— Série d'exercices —
A) Recopiez le passage de l'article sur le prix Goncourt qui commence par "C’est une singularité" et va jusqu'à "et Louis-Philippe Dalembert.", en substituant "romancier" à "trentenaire".
B) Poursuivez l'article sur le prix Goncourt après sa dernière phrase.

— Extrait du texte —
+--

Mohamed Mbougar Sarr dévoile “La Plus Secrète Mémoire des hommes ”

Le Goncourt consacre l’Afrique Subsaharienne : Une première


Libé
Jeudi 4 Novembre 2021

C’est une singularité qui en appelle d'autres. Mohamed Mbougar Sarr est le premier écrivain d’Afrique subsaharienne à remporter le prix Goncourt pour son roman «La Plus Secrète Mémoire des hommes» (Editions Philippe Rey). Sur le plateau du JT de 20 heures sur France 2, l’auteur sénégalais s’est dit “envahi par beaucoup de très beaux souvenirs de ma formation. J’ai aussi pensé à ma famille et à mes professeurs”.

La joie mesurée et sans effusion de ce trentenaire tranche avec l’exploit qui est le sien. Le Goncourt ce n’est pas un prix comme les autres. On parle du plus prestigieux et plus ancien prix littéraire au monde. Né à Dakar en 1990 et fils d’un médecin de Diourbel, Mohamed Mbougar Sarr a obtenu six voix au premier tour, d’après Philippe Claudel, secrétaire général du Goncourt. Coiffant ainsi au poteau les favoris : Christine Angot, Sorj Chalandon et Louis-Philippe Dalembert.

+--

[Enregistrements issus d'une collection]

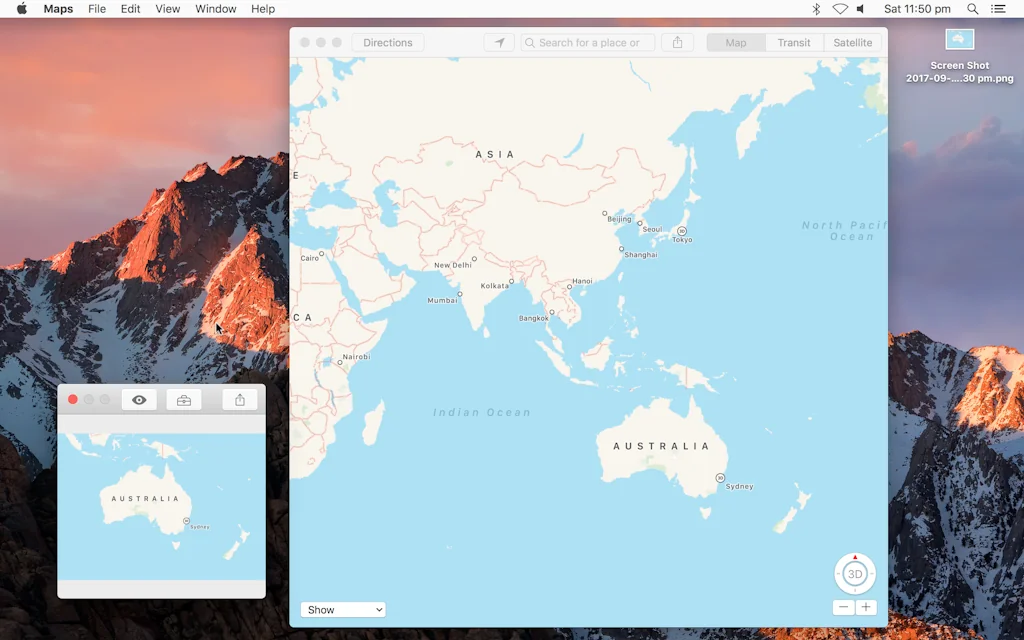1024x640 pixels.
Task: Open Spotlight search magnifier in menu bar
Action: pyautogui.click(x=972, y=9)
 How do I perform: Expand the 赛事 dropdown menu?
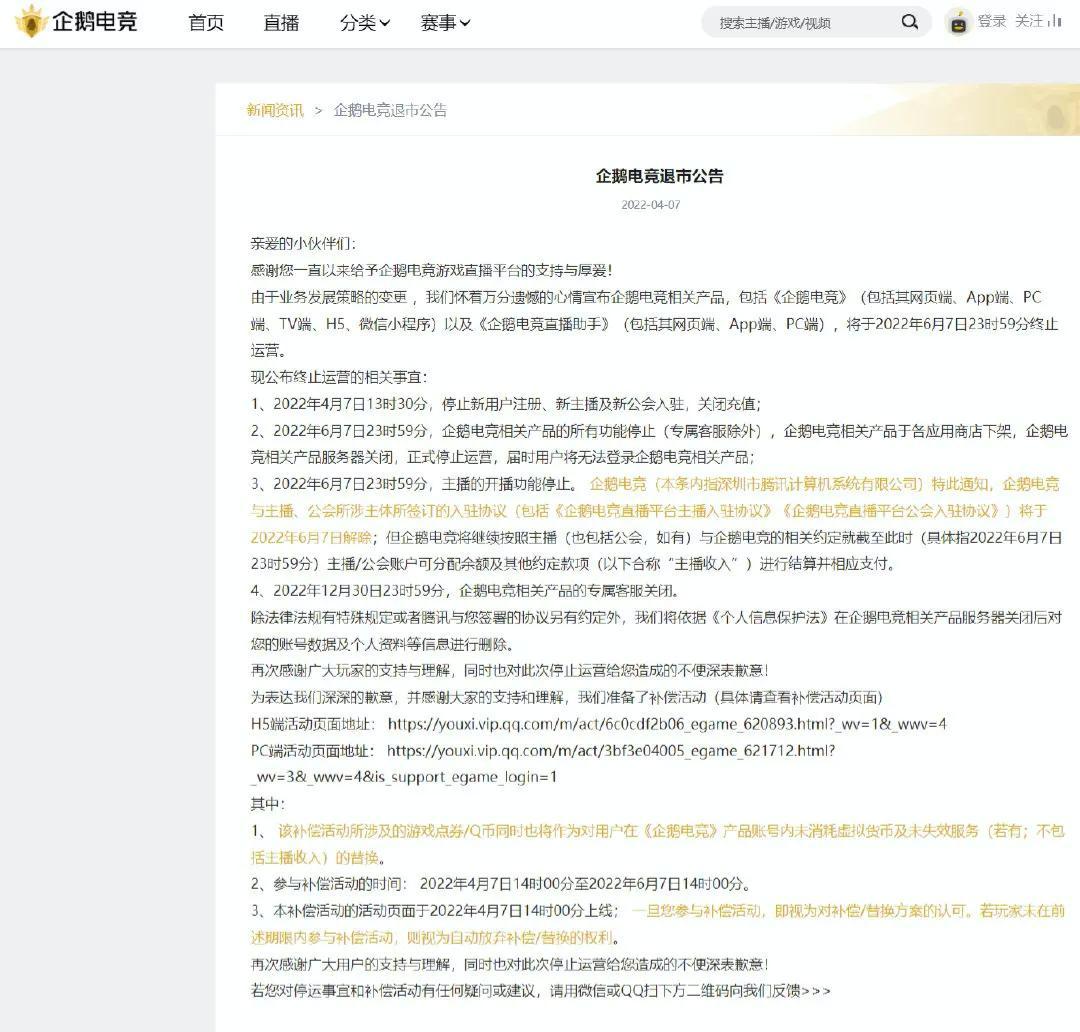pos(443,22)
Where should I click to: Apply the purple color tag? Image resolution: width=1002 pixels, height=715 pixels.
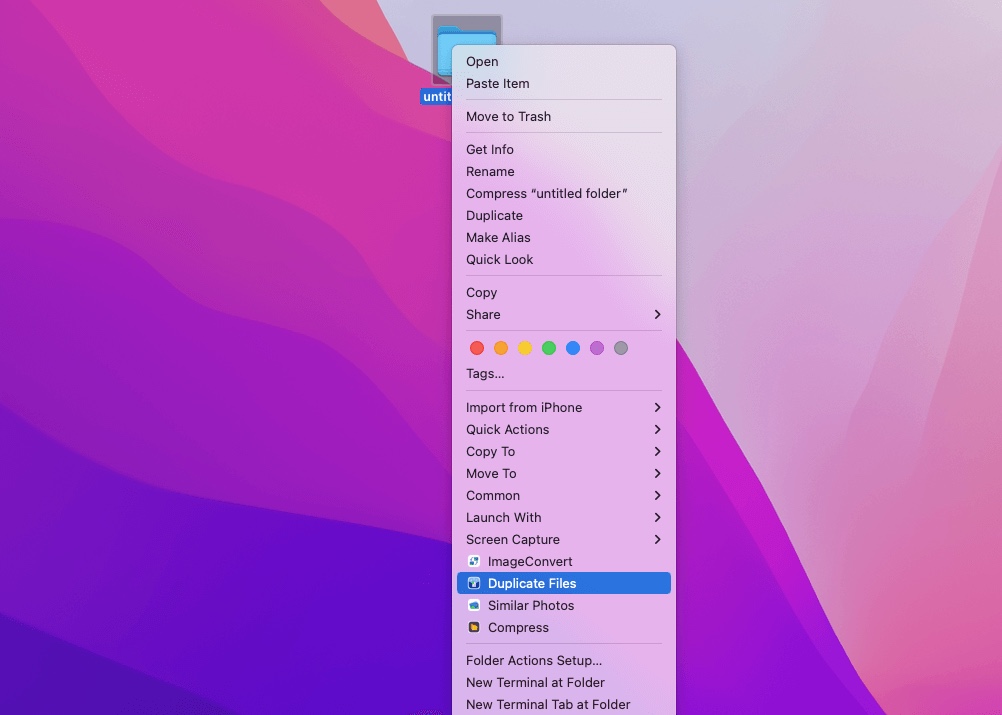tap(597, 348)
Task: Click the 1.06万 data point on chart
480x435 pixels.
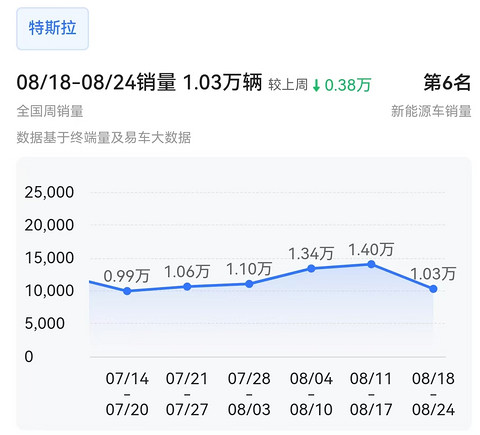Action: pyautogui.click(x=187, y=287)
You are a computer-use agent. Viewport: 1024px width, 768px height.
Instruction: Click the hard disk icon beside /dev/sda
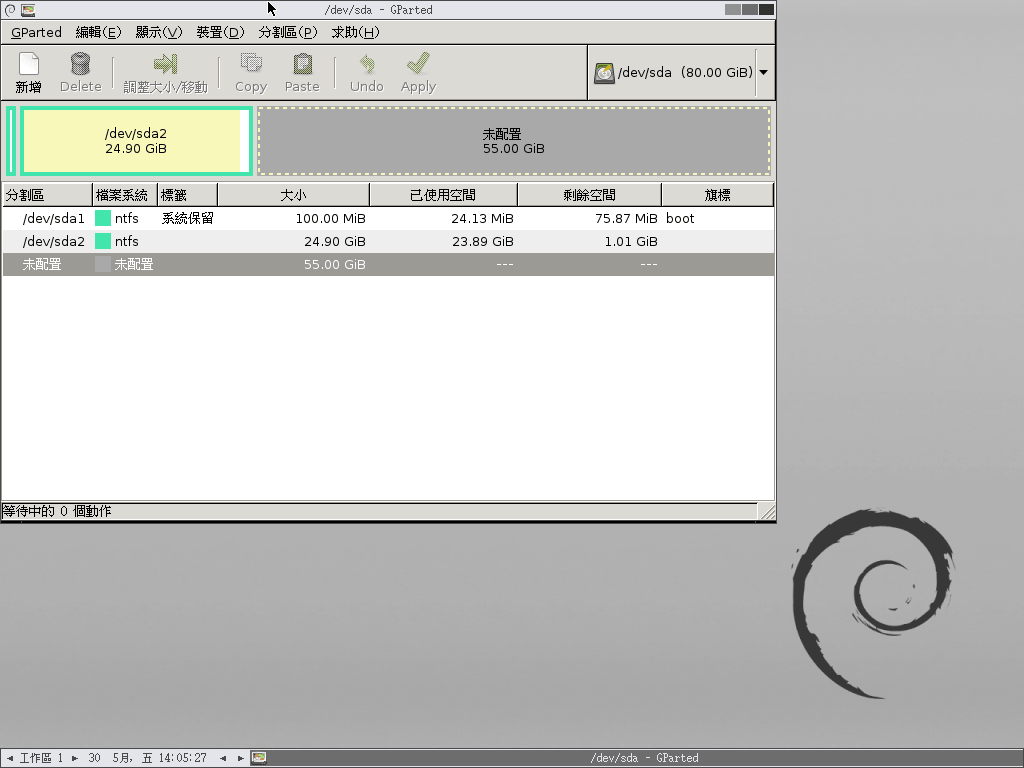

+--

— Corrigé des exercices —
A)
C’est une singularité qui en appelle d'autres. Mohamed Mbougar Sarr est le premier écrivain d’Afrique subsaharienne à remporter le prix Goncourt pour son roman «La Plus Secrète Mémoire des hommes» (Editions Philippe Rey). Sur le plateau du JT de 20 heures sur France 2, l’auteur sénégalais s’est dit “envahi par beaucoup de très beaux souvenirs de ma formation. J’ai aussi pensé à ma famille et à mes professeurs”.

La joie mesurée et sans effusion de ce romancier tranche avec l’exploit qui est le sien. Le Goncourt ce n’est pas un prix comme les autres. On parle du plus prestigieux et plus ancien prix littéraire au monde. Né à Dakar en 1990 et fils d’un médecin de Diourbel, Mohamed Mbougar Sarr a obtenu six voix au premier tour, d’après Philippe Claudel, secrétaire général du Goncourt. Coiffant ainsi au poteau les favoris : Christine Angot, Sorj Chalandon et Louis-Philippe Dalembert.

B)
Si quelques voix sont allées à Sorj Chalandon pour “Enfant de salaud” (Grasset) et au Haïtien Louis-Philippe Dalembert pour « Milwaukee Blues » (Sabine Wespieser), le “Voyage dans l’Est” (Flammarion) de Christine Angot est reparti bredouille du concours sans aucune voix, malgré son succès lors du prix Médicis quelques jours plus tôt.

Au vrai, Mohamed Mbougar Sarr n’est pas seulement le premier écrivain d’Afrique subsaharienne à inscrire son nom au palmarès du prix Goncourt, il est également le plus jeune lauréat depuis Patrick Grainville en 1976. Quoique, pour ce dernier, “il n’y a pas d’âge en littérature. On peut arriver très jeune, ou à 67 ans, à 30 ans, à 70 ans et pourtant être très ancien”.

En choisissant de s’inspirer dans son œuvre primée du destin maudit de l’écrivain malien Yambo Ouologuem, Mohamed Mbougar Sarr voulait faire montre d’une “fascination pour ce personnage. Fascination qui s’est nourrie de sa lecture et de ces questions : dans quel état d’esprit était-il ? Qu’a-t-il fait après? Pourquoi s’est-il tu?” a-t-il expliqué. Et de préciser : “Mais je m’empresse de dire que la “Plus Secrète Mémoire des hommes” n’est pas sur lui, disons qu’il en est une inspiration, une silhouette tutélaire. Ce n’est pas sa vie que je romance. Je ne cherche pas à faire une exofiction, un genre très à la mode”.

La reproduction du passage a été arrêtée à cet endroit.